RECORDS FOR PROCESSING.
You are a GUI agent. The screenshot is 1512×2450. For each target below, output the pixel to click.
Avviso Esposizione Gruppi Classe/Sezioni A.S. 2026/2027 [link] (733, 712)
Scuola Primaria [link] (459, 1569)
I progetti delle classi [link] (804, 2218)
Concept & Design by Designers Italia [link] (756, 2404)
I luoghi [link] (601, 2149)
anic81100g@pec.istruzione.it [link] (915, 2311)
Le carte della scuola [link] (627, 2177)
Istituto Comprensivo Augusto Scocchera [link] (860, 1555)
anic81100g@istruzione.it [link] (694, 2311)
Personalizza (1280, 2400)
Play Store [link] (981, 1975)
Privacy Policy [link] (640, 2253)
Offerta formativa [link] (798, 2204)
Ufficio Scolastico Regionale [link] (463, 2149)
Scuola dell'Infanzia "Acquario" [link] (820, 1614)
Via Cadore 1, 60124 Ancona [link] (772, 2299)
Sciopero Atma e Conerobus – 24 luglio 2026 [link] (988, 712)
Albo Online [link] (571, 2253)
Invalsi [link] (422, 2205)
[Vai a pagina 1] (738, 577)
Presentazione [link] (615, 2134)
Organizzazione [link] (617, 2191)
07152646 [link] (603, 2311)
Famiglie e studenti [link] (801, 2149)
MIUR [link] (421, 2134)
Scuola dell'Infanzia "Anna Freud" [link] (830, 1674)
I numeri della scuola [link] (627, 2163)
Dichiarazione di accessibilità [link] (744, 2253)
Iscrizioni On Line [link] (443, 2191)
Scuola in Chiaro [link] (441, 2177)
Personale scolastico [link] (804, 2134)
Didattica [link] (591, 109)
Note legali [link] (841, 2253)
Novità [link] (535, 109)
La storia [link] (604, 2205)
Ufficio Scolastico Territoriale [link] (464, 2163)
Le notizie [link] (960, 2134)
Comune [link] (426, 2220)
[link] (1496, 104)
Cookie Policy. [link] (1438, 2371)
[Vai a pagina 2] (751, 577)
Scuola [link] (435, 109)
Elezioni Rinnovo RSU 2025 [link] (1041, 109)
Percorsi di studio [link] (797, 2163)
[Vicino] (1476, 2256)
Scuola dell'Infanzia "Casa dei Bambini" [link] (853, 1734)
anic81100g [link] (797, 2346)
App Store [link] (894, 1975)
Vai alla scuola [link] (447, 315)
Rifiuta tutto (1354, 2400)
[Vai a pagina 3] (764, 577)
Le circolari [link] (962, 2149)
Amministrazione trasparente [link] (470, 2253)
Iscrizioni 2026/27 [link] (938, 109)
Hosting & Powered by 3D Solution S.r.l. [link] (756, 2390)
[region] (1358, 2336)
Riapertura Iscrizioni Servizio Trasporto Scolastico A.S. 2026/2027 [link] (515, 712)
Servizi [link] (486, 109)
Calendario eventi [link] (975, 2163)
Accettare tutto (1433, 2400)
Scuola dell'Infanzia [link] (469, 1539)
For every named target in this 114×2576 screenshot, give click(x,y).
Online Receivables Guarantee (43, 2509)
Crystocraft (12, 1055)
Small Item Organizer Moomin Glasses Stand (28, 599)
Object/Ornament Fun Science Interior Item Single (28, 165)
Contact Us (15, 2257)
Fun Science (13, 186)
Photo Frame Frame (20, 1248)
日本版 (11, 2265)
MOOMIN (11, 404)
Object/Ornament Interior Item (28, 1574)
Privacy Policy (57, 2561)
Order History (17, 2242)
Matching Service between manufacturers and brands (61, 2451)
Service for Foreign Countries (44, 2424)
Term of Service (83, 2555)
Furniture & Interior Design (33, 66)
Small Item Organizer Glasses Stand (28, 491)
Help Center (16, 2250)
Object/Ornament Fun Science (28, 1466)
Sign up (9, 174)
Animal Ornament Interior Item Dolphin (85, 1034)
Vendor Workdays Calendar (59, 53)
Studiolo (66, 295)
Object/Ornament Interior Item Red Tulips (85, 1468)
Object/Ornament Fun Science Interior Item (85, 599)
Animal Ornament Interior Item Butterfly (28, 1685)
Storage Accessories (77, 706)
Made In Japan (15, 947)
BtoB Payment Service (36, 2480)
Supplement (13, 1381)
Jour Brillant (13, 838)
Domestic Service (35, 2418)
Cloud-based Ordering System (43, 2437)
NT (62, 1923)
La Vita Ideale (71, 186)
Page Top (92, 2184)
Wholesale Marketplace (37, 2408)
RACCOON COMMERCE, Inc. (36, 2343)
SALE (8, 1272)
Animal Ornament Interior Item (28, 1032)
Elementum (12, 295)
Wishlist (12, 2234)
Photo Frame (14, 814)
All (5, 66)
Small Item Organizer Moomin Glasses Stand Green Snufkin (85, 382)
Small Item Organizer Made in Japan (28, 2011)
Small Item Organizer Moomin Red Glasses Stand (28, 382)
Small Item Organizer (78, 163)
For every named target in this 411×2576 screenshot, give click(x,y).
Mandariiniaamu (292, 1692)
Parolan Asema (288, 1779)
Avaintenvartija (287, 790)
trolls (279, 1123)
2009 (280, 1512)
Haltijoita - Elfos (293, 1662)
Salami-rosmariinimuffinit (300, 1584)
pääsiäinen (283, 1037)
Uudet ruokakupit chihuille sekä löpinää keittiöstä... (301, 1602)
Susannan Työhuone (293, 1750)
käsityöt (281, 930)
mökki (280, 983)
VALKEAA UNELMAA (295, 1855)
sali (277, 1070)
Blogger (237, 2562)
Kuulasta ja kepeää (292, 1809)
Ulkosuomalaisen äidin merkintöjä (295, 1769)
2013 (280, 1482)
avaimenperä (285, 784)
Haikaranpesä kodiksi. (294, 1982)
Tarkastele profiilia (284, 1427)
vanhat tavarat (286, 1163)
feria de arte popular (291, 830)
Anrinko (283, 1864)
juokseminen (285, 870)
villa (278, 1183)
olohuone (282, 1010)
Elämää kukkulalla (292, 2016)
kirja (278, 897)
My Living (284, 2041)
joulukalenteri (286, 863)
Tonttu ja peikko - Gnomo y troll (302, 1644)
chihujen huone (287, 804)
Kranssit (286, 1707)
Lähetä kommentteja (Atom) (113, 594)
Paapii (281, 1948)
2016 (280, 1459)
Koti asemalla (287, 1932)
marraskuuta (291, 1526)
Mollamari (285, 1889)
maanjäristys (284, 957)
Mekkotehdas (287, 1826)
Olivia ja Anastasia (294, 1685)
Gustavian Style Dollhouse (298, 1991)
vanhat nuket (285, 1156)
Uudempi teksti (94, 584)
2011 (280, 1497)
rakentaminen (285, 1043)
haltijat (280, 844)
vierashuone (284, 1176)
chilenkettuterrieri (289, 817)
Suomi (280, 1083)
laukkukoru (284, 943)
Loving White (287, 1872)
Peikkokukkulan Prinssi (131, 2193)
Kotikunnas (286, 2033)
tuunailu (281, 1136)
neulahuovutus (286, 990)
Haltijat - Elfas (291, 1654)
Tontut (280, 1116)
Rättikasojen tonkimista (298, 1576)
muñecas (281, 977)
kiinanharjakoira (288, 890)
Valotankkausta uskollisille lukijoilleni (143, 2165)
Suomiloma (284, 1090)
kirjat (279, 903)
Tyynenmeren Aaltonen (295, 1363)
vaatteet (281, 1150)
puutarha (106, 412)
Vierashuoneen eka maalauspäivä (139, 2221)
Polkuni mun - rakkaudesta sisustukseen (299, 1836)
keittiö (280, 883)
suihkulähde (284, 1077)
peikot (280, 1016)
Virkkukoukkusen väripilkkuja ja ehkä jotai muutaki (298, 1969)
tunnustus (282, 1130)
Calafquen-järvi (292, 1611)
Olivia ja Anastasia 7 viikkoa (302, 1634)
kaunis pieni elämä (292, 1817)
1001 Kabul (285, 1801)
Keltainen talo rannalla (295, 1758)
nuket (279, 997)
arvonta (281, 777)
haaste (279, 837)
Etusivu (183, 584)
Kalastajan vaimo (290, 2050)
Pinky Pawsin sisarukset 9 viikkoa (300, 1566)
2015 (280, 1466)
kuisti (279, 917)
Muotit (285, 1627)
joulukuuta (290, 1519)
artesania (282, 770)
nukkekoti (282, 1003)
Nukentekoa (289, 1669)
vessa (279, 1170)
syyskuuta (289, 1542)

TASK TO CARRY OUT.
Take the records above and return, word for word, only the lines that fall from the line with "Personalizza (1280, 2400)" to the line with "Online Receivables Guarantee (43, 2509)", both of them included.

WORKED SOLUTION.
Personalizza (1280, 2400)
Play Store [link] (981, 1975)
Privacy Policy [link] (640, 2253)
Offerta formativa [link] (798, 2204)
Ufficio Scolastico Regionale [link] (463, 2149)
Scuola dell'Infanzia "Acquario" [link] (820, 1614)
Via Cadore 1, 60124 Ancona [link] (772, 2299)
Sciopero Atma e Conerobus – 24 luglio 2026 [link] (988, 712)
Albo Online [link] (571, 2253)
Invalsi [link] (422, 2205)
[Vai a pagina 1] (738, 577)
Presentazione [link] (615, 2134)
Organizzazione [link] (617, 2191)
07152646 [link] (603, 2311)
Famiglie e studenti [link] (801, 2149)
MIUR [link] (421, 2134)
Scuola dell'Infanzia "Anna Freud" [link] (830, 1674)
I numeri della scuola [link] (627, 2163)
Dichiarazione di accessibilità [link] (744, 2253)
Iscrizioni On Line [link] (443, 2191)
Scuola in Chiaro [link] (441, 2177)
Personale scolastico [link] (804, 2134)
Didattica [link] (591, 109)
Note legali [link] (841, 2253)
Novità [link] (535, 109)
La storia [link] (604, 2205)
Ufficio Scolastico Territoriale [link] (464, 2163)
Le notizie [link] (960, 2134)
Comune [link] (426, 2220)
[link] (1496, 104)
Cookie Policy. [link] (1438, 2371)
[Vai a pagina 2] (751, 577)
Scuola [link] (435, 109)
Elezioni Rinnovo RSU 2025 [link] (1041, 109)
Percorsi di studio [link] (797, 2163)
[Vicino] (1476, 2256)
Scuola dell'Infanzia "Casa dei Bambini" [link] (853, 1734)
anic81100g [link] (797, 2346)
App Store [link] (894, 1975)
Vai alla scuola [link] (447, 315)
Rifiuta tutto (1354, 2400)
[Vai a pagina 3] (764, 577)
Le circolari [link] (962, 2149)
Amministrazione trasparente [link] (470, 2253)
Iscrizioni 2026/27 [link] (938, 109)
Hosting & Powered by 3D Solution S.r.l. [link] (756, 2390)
[region] (1358, 2336)
Riapertura Iscrizioni Servizio Trasporto Scolastico A.S. 2026/2027 [link] (515, 712)
Servizi [link] (486, 109)
Calendario eventi [link] (975, 2163)
Accettare tutto (1433, 2400)
Scuola dell'Infanzia [link] (469, 1539)
For every named target in this 114×2576 screenshot, give click(x,y).
Online Receivables Guarantee (43, 2509)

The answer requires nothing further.